Image sensors are commonly used in electronic devices such as cellular telephones, cameras, and computers to capture images. In a typical arrangement, an electronic device is provided with an array of image pixels arranged in pixel rows and pixel columns. Circuitry is commonly coupled to each pixel column for reading out image signals from the image pixels.
Conventional imaging systems employ a single image sensor in which the visible light spectrum is sampled by red, green, and blue (RGB) image pixels arranged in a Bayer mosaic pattern. The Bayer Mosaic pattern consists of a repeating cell of two-by-two image pixels, with two green pixels diagonally opposite one another, and the other corners being red and bine. However, the Bayer pattern does not readily enable further miniaturization of image sensors via smaller image pixel sizes because of limitations of signal to noise ratio (SNR) in the image signals captured from the image pixels.

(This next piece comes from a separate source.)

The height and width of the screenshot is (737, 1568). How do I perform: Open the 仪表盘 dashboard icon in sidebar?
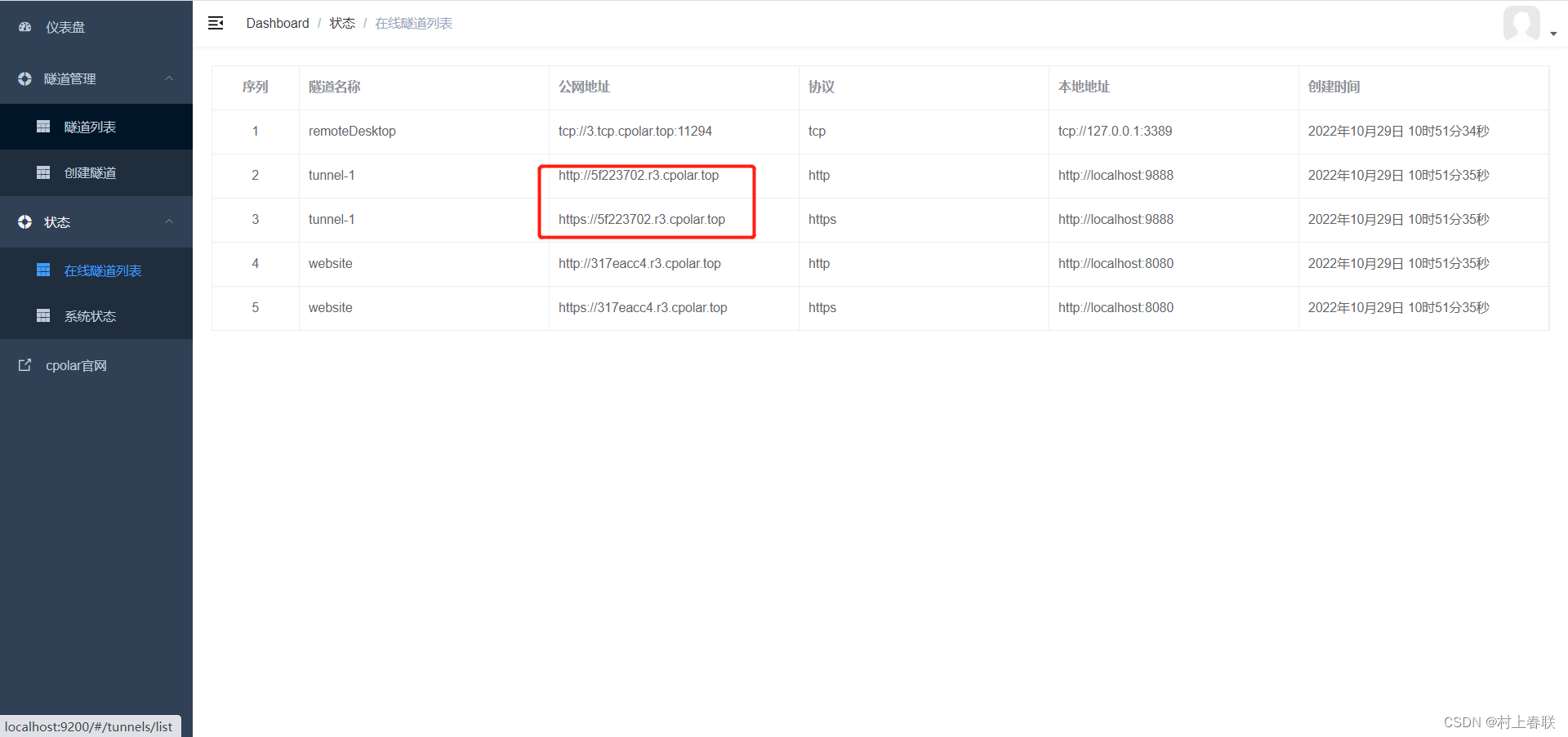click(x=24, y=27)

One means of improving SNR is to increase the available image signal by increasing light exposure at low light levels, where SNR limits the image quality. One conventional method is the use of subtractive filters, in which, for example, red, green, and blue image pixels are replaced by cyan, magenta, and yellow image pixels. However, these signals must generally be converted to RGB or some equivalent output image signal colors to be able to drive most conventional image displays. This transformation generally involves the modification of captured image signals using a color correction matrix (CCM), which can amplify noise, so that the effect of the exposure increase is compromised.
It would therefore be desirable to be able to provide imaging devices with improved means of capturing and processing image signals.